Cronaca locale

Giustiziato nei campi l'ex boss diventato barbone

Ucciso insieme a un amico. Emanuele Tatone a Milano era un ras. Ma adesso viveva in una tenda

Giustiziato nei campi l'ex boss diventato barbone

Milano - In mezzo alle pallottole, lui Emanuele Tatone detto Lele c'era cresciuto, riuscendo sempre a schivarle, diventando così insieme ai quattro fratelli il boss indiscusso di Quarto Oggiaro, il Bronx di Milano. L'ultima però non è riuscita a evitarla, una sola, a bruciapelo, gli ha squarciato la gola. Vista la scena Paolo Simone, l'amico che era con lui, tenta una fuga disperata ma viene fermato con un colpo in testa dopo pochi metri. Tre ore a pancia in giù in un campo in periferia, poi verso le 15 un passante vede i corpi e lancia l'allarme. Rapida l'identificazione, che consente di mettere fine alla «gloriosa» carriera di un bandito che, dopo aver toccato l'apogeo tra gli anni '80 e '90, aveva imboccato un inesorabile declino, arrivando a vivere, solo e ammalato, in un tenda al centro del quartiere che era stato il suo regno. Tatone era infatti un nome di tutto rispetto fin dal 1972, quando mamma Rosa aveva portato da Casaluce in provincia di Caserta i suoi cinque ragazzi: Mario, Pasquale, Nicola, Adelina e appunto Lele, classe 1961. Iniziano ancora adolescenti con furti e rapine poi passano al traffico di droga, imponendo la loro legge a Quarto Oggiaro, uno dei quartieri più difficili di Milano. Da quel momento i Tatone, donne comprese, entrano ed escono regolarmente di galera. Negli anni Ottanta iniziano le sparatorie, i ragazzi vengono coinvolti in fatti di sangue sempre più cruenti. Una volta sparano a un carrozziere perché si era permesso di spostare la loro auto parcheggiata male, un'altra volta Emenuele tenta di ammazzare l'uomo che gli aveva insidiato la fidanzata. Per questo e altri atteggiamenti spavaldi si guadagna il soprannome di «Pazzo».

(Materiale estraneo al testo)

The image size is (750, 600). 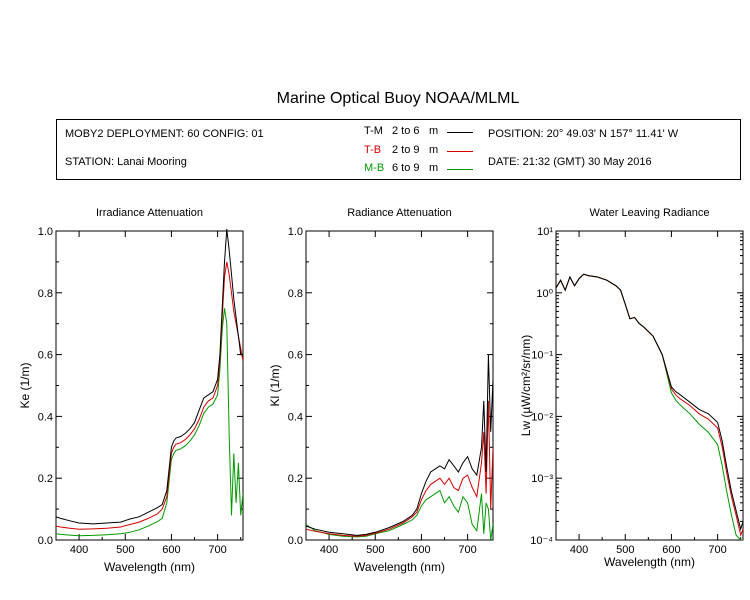 I want to click on chart-title: Radiance Attenuation, so click(x=400, y=213).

Poi il declino, i Tatone da cacciatori si trasformano in prede e nelle sparatorie in cui sono coinvolti, sono sempre più spesso bersagli. Il clan deva andare sulla difensiva. In particolare Emanuele, soprattutto perchè la cocaina, oltre a venderla, aveva iniziato a tirarla come un disperato. Negli ultimi tempi era ormai l'ombra di se stesso: invecchiato, malato, qualche mese fa viene anche sfrattato per morosità da una casa popolare, e lui si installa nel cortile dello stabile con una tenda. Ormai più un barbone che un boss, tanto da accompagnarsi con Paolo Simone, 54 anni, un tossicodipendente della Comasina, altro quartierino raccomandabile, con una sfilza di reati lunga un chilometro ma in sostanza un povero disperato. Ieri verso le 12.30 Tatone arriva con la Opel Astra nera dell'amico in fondo a via Lessona, estrema periferia, sicuramente per un appuntamento. I due fanno appena in tempo a scendere e parte la scarica. Un pensionato che coltiva un orto poco distante, sente 7/8 colpi, poi vede degli uccelli levarsi in volo e pensa a un cacciatore. Verso le 15 si inoltre nei campi, vede il primo cadavere e dà l'allarme. All'arrivo delle volanti i cadaveri diventano due. Tatone, freddato con un colpo alla gola nei pressi della vettura, Simone sette metri più distante, raggiunto dopo un disperato tentativo di fuga. Arriva Alessandro Giuliano, capo della mobile per cercare di venire a capo del duplice delitto. Visto l'ormai accalarato declino di Tatone e il modesto spessore criminale di Simone, non stiamo parlando di grande criminalità. Forse Lele ha tentato di tornare in affari ma nel «giro» il suo nome non basta più a garantigli sicurezza e rispetto. Forse un antico nemico uscito di galera ha pensato di saldare qualche lontano insulto. Oppure un sodale dei bei tempi ha pensato che l'uomo, ormai completamente inaffidabile, potesse raccontare certe vecchie storie di mala.

E gli ha chiuso la bocca per sempre.